Task brief: Going line by line through the records below, count those containing the word "Open", then give only the count.

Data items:
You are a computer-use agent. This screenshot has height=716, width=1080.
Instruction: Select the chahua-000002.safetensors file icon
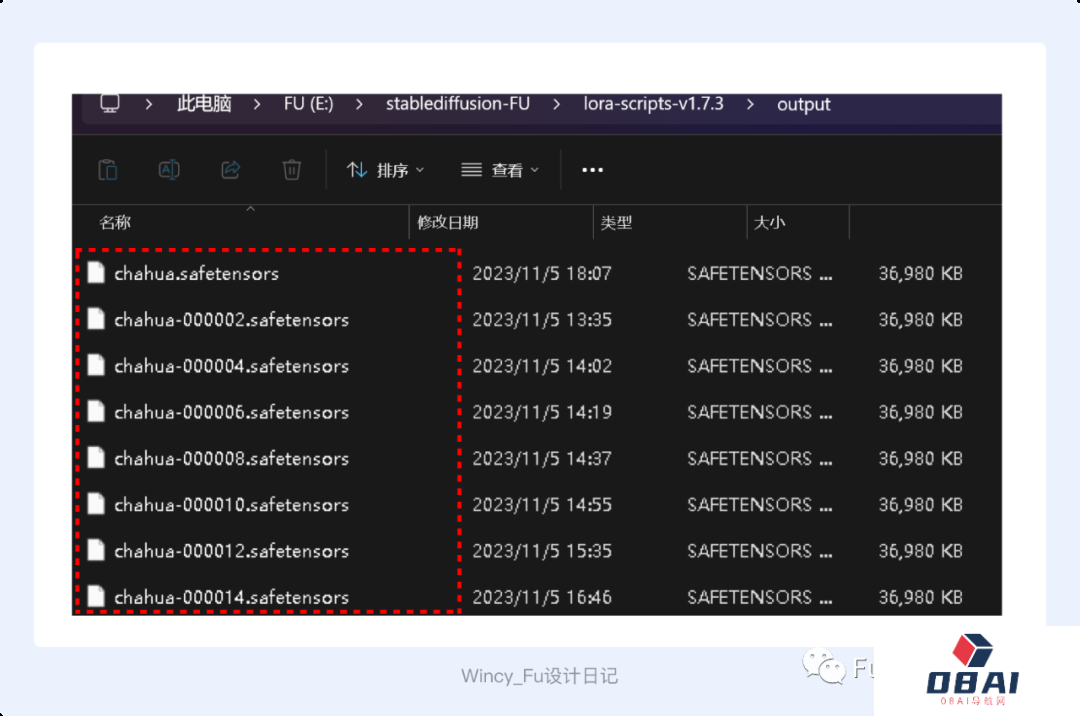pos(96,319)
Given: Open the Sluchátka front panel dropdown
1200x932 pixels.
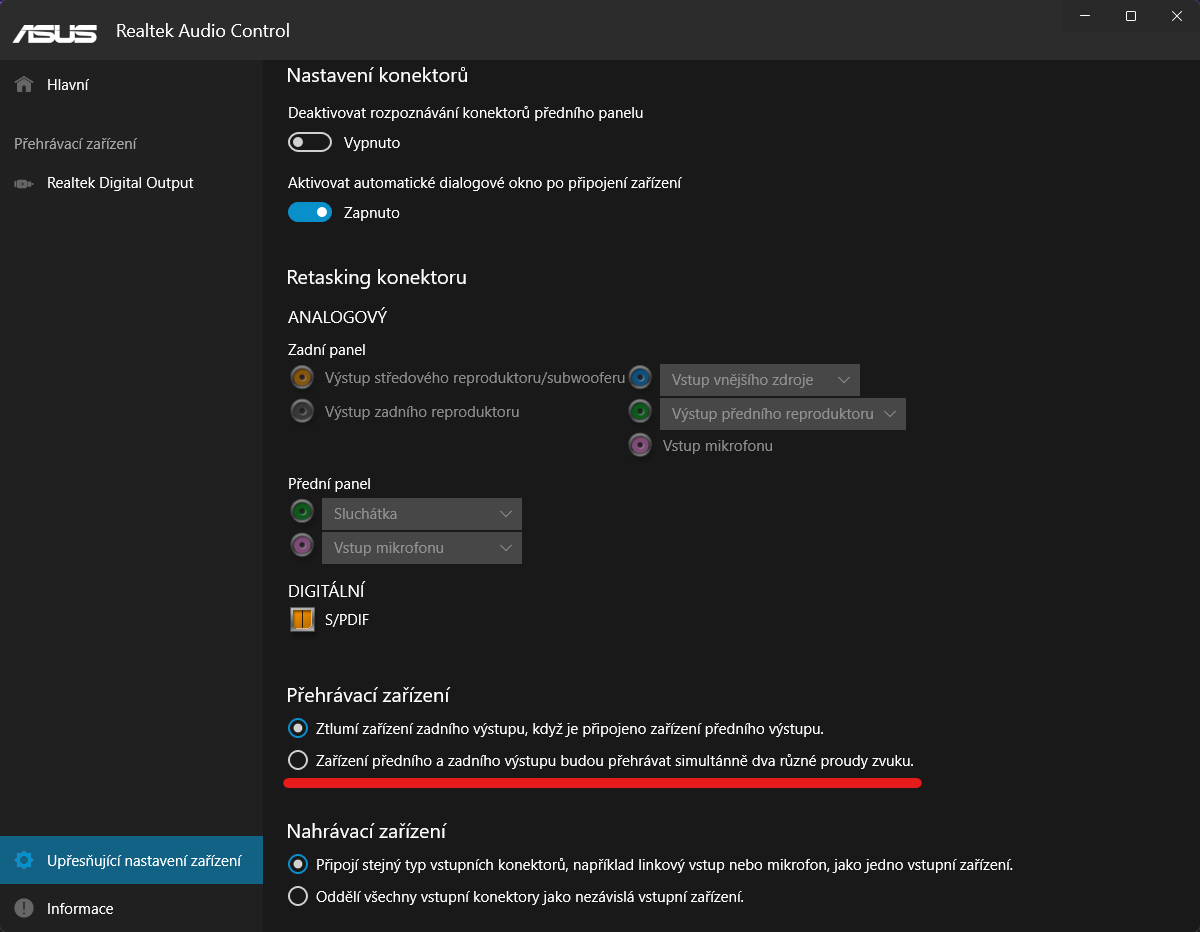Looking at the screenshot, I should (421, 514).
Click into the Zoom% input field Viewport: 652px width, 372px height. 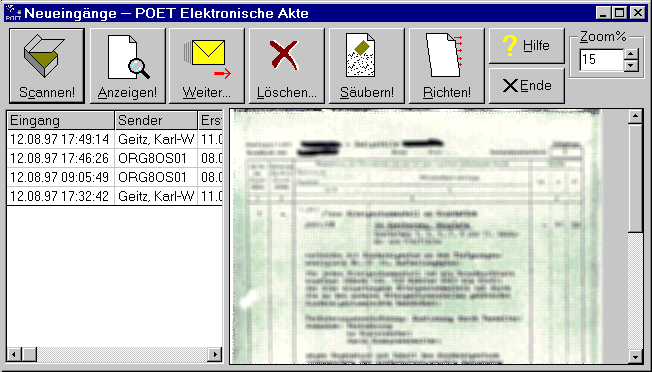click(602, 60)

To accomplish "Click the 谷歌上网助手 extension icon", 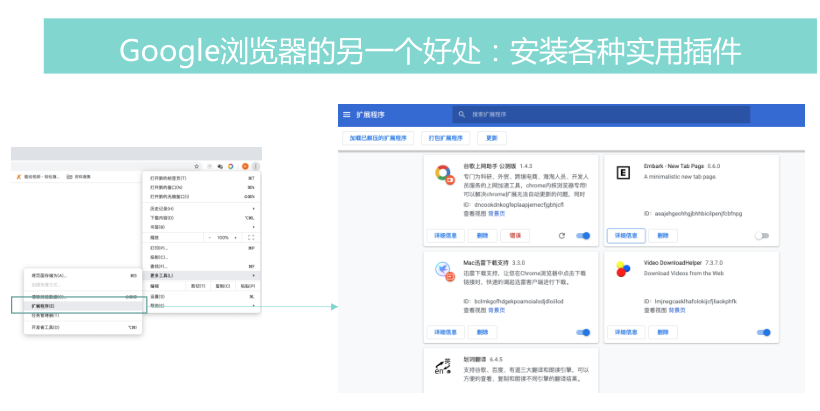I will (444, 175).
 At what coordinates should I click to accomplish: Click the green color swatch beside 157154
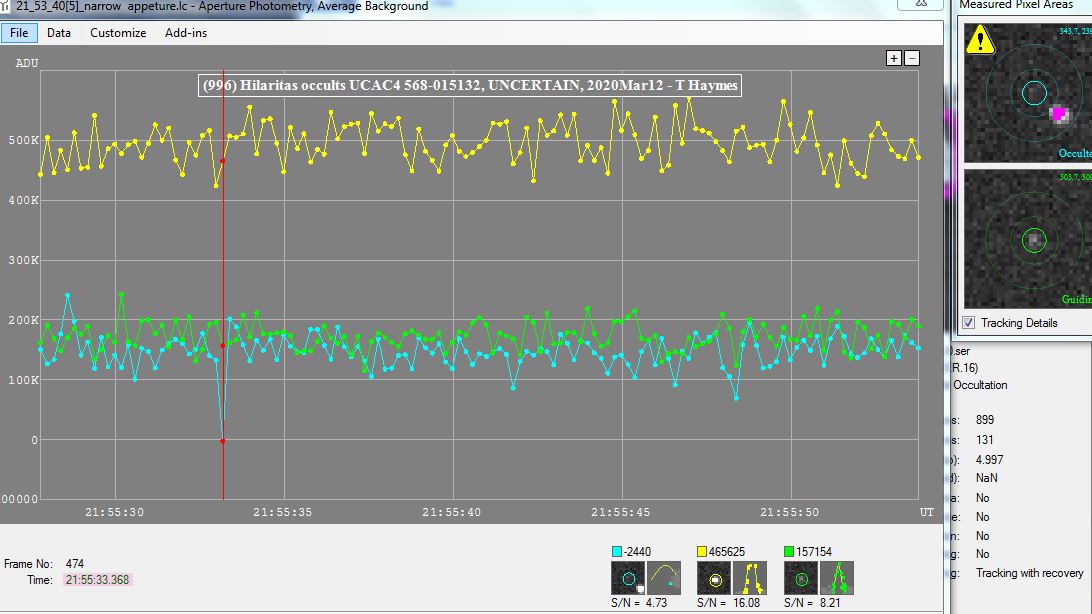click(x=788, y=552)
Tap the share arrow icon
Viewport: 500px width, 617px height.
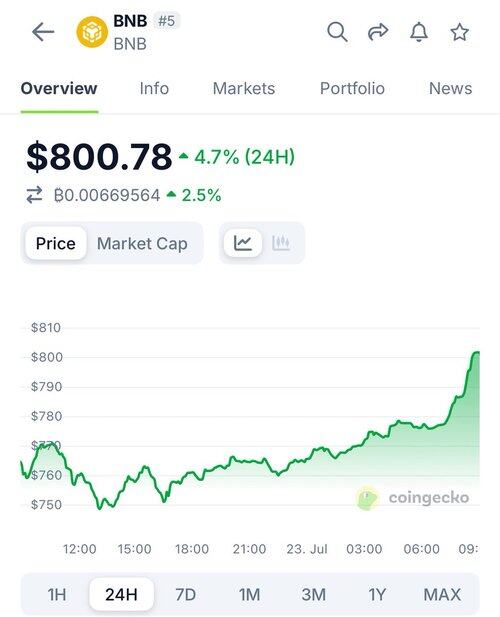coord(378,32)
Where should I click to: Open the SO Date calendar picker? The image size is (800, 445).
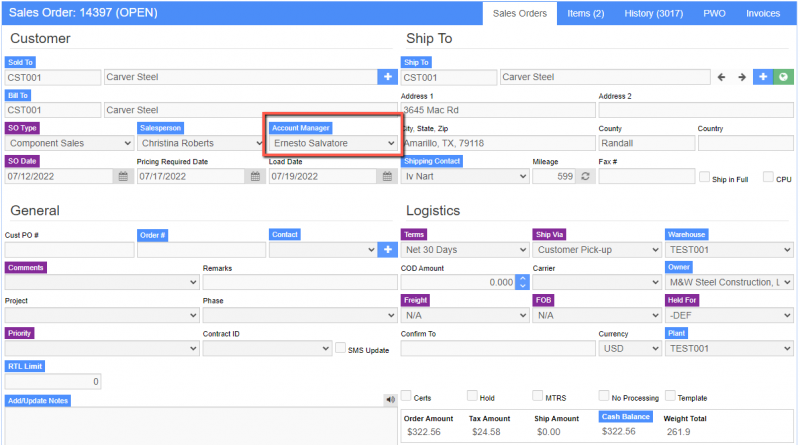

Task solution: 2